**DATASET RECORDS**
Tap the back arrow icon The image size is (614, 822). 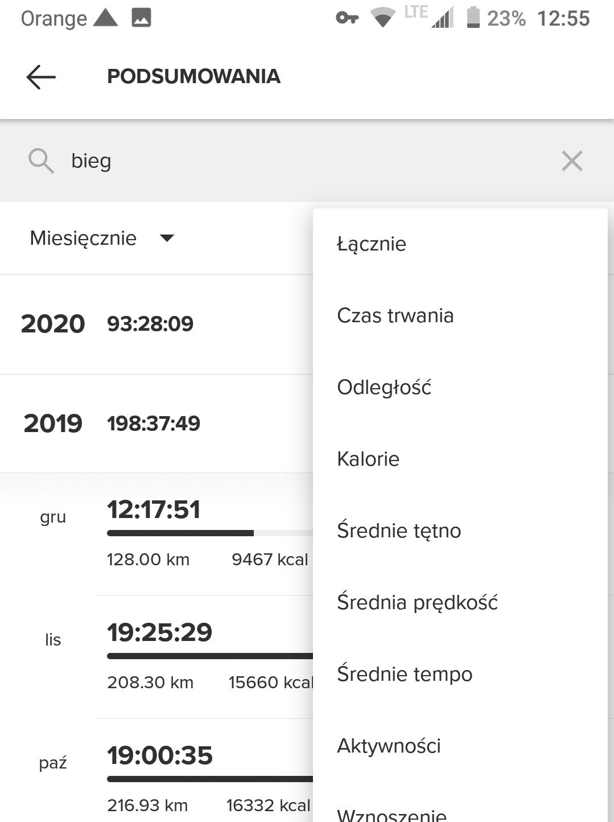[41, 77]
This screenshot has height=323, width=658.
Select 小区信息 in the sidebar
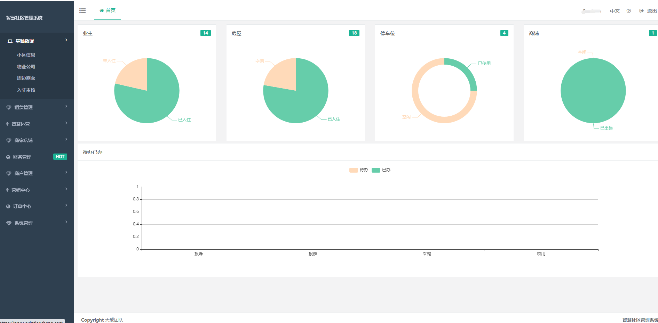point(26,55)
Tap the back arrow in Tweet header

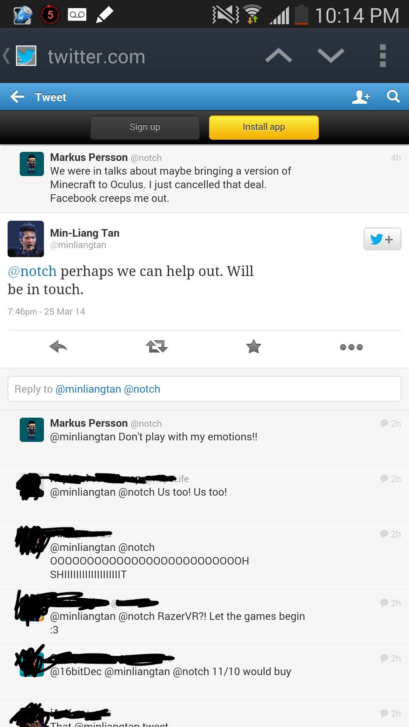[17, 97]
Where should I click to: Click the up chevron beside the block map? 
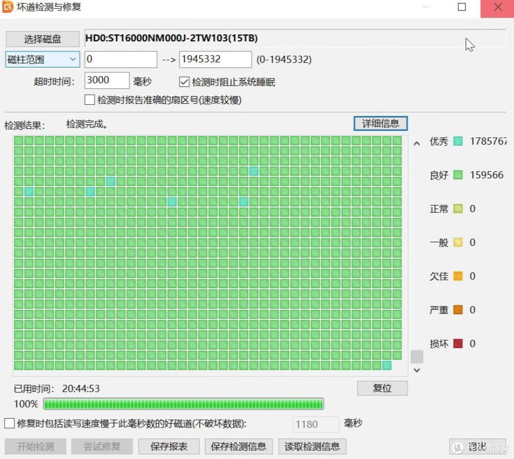(x=416, y=143)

**REQUEST**
Rewrite everything from the line containing "Where should I" down to the last of the rows above, keeping the requests and multiplying each coordinate in the answers by 0.65, rounded to whole numbers with halves going up. Leave the pictures out of your reply.

**REPLY**
Where should I click to: Click the up chevron beside the block map? 
(x=270, y=93)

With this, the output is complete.